▶ _WHAT IS REQUIRED_: A faithful, word-for-word copy of the data below is required, without pictures.

▶ _AVAILABLE DATA_:

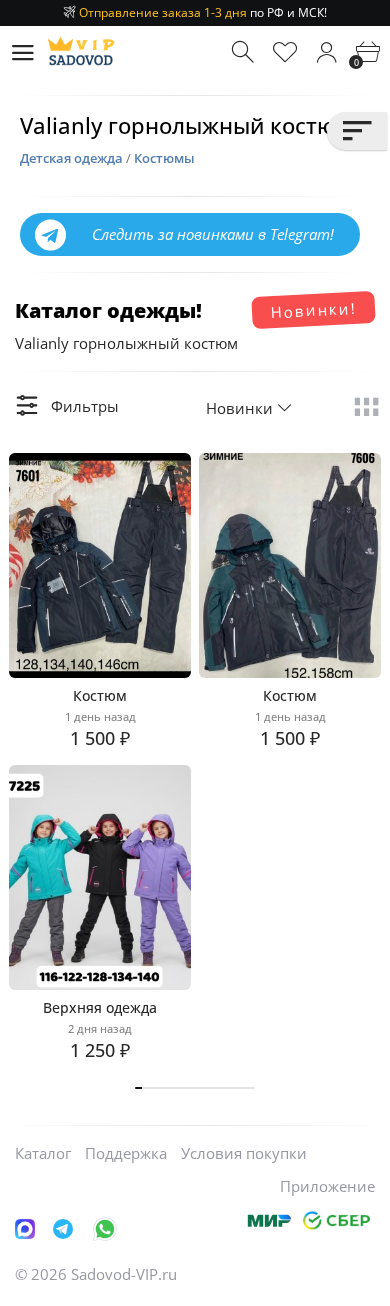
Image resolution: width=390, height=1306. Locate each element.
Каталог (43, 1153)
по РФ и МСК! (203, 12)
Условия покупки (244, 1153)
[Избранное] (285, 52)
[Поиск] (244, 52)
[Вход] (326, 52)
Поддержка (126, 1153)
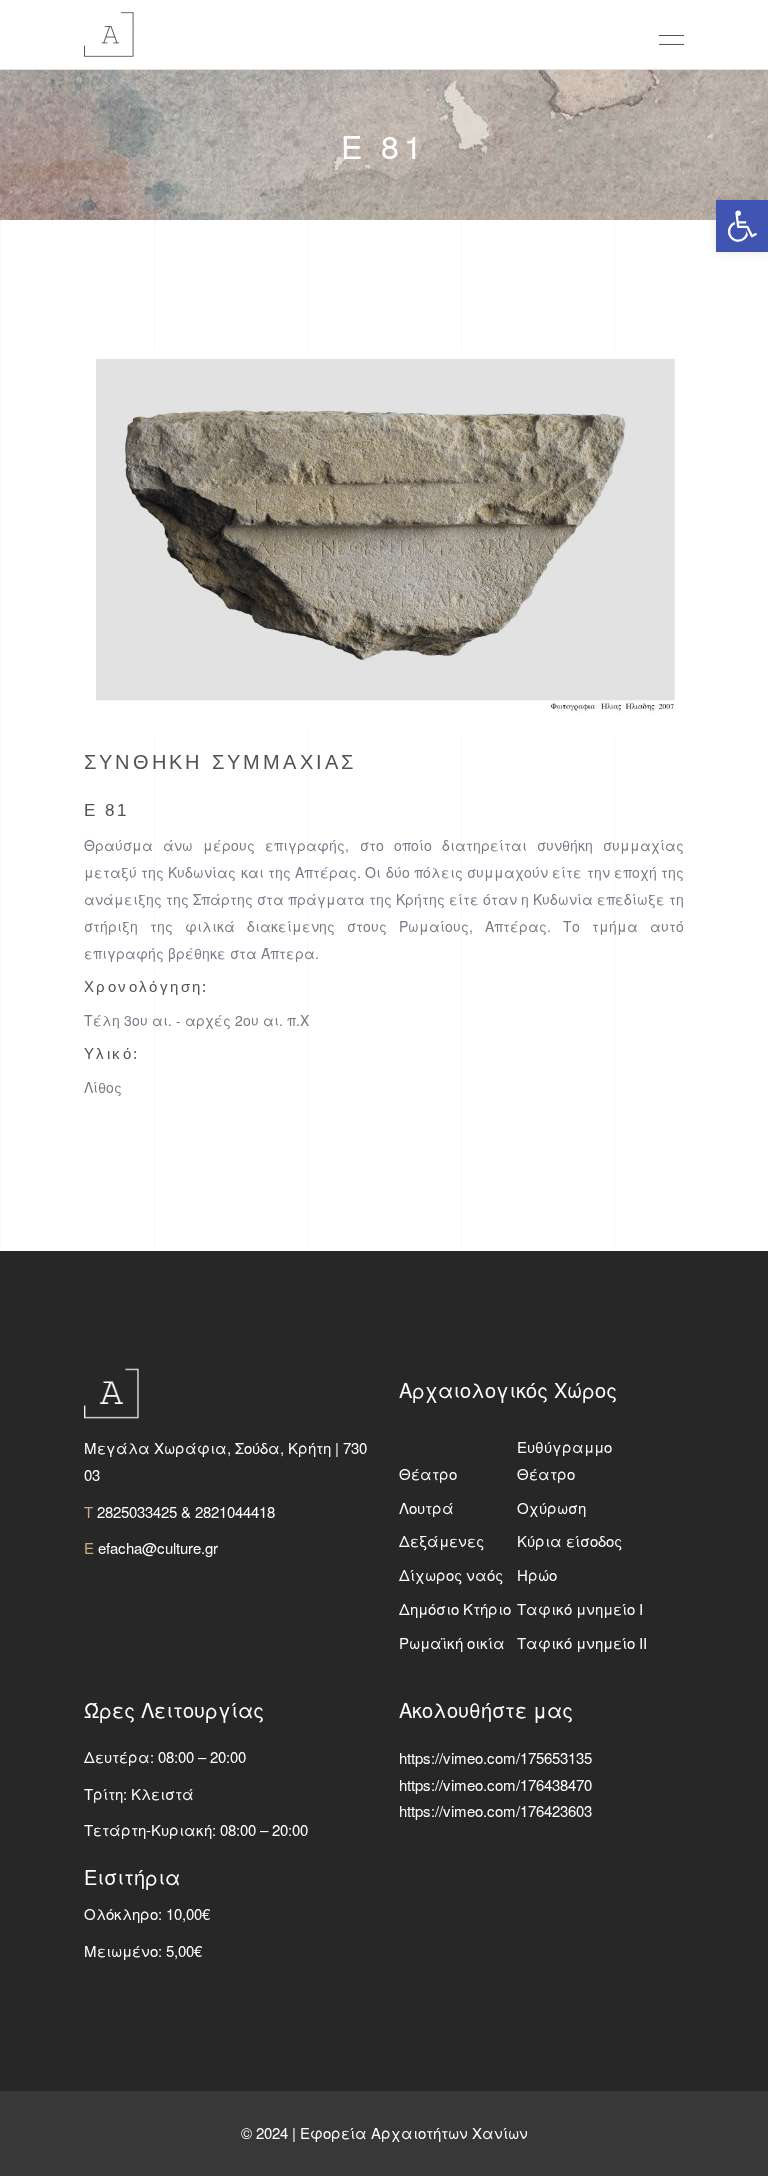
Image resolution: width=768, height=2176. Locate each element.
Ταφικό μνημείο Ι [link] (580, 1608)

▶ _ANSWER TO THE EXERCISE_:
Image resolution: width=390, height=1306. Locate each element.
Каталог (43, 1153)
по РФ и МСК! (203, 12)
Условия покупки (244, 1153)
[Избранное] (285, 52)
[Поиск] (244, 52)
[Вход] (326, 52)
Поддержка (126, 1153)
Image resolution: width=768, height=2176. Locate each element.
Ταφικό μνημείο Ι [link] (580, 1608)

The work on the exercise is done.